『藩とは何か 「江戸の泰平」はいかに誕生したか』

タイトルから受けるイメージはあまり都市イノベーション的ではありませんが、「これぞ日本の都市が国土レベルの配置とネットワークを伴って誕生した都市イノベーションそのもの」といえそうな重要な書。

藤田達生著、中公新書2552、2019.7.25刊。著者の専門は日本近世国家成立史。

 

これに近い図書として『信長の城』『城下町』がありますが、本書は「日本近世国家成立史」の観点から、現代日本都市・地域・国土構造の起点となった都市の設置、地域システムの改変、国土レベルでの持続的な空間経営システムの構築についてわかりやすく解説した(おそらくはじめての)書。

本書の独自性をまとめると、

第一。歴史学(藩政史)においても本書のような取り組みが意外にもなされてこなかったことが序章(はじめに)で整理されています。

第二。城下町という都市スタイルがいかにイノベイティブだったかが第一章「近世城下町の画期性」で明確に語られます。『信長の城』や『城下町』で個別には扱われていましたが、より実践的・体系的で足元がしっかりしています。

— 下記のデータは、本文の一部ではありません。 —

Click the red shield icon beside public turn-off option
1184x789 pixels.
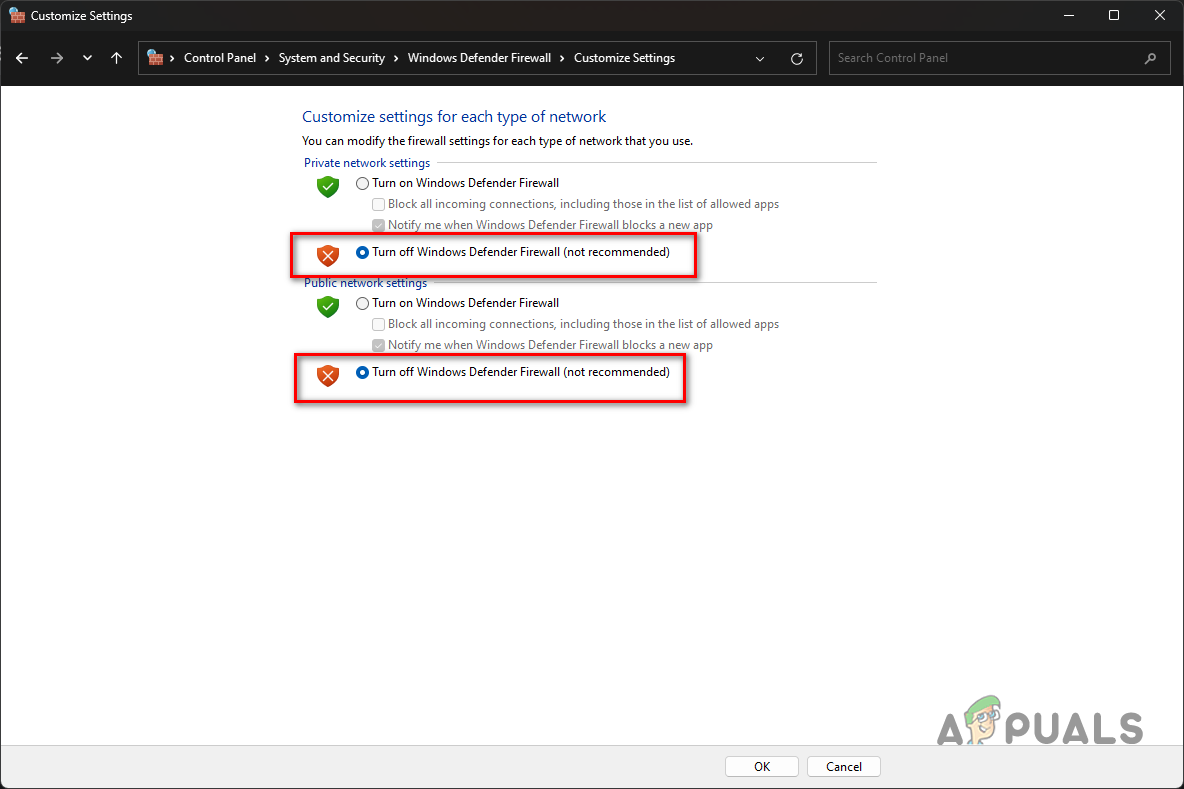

第三。「藩」の公共性が「預治思想」により語られます。天下統一をめざす信長にその起源を見いだし、現代の「地方自治」とも異なる、新しい「国」をつくる中でのダイナミックな地域経営思想のようなものを強く感じます。第2章。

第四。城下町の都市計画そのもの。ただし本書の真髄は、都市計画プラス地域計画。しかも地政学や都市農村計画も含めた、トータルな国づくりの一環としての「藩」という地域開発・経営管理装置のデザインの話。この章(第4章)だけでもかなりワクワクしました。

 

4点書きましたが、まだまだこの書のおもしろさには迫れていません、、、

 

それにしても、現代だったら「そんな金のかかる事業やれるわけないでしょ」と一蹴されそうな大事業を、なぜ計画、意思決定、実行できたのか。その一端は、たとえば第一章の「徹底的な再利用」などからも読み取れますが、もっと知ろう思えば各所にその入口がありそうな、興味の尽きない図書です。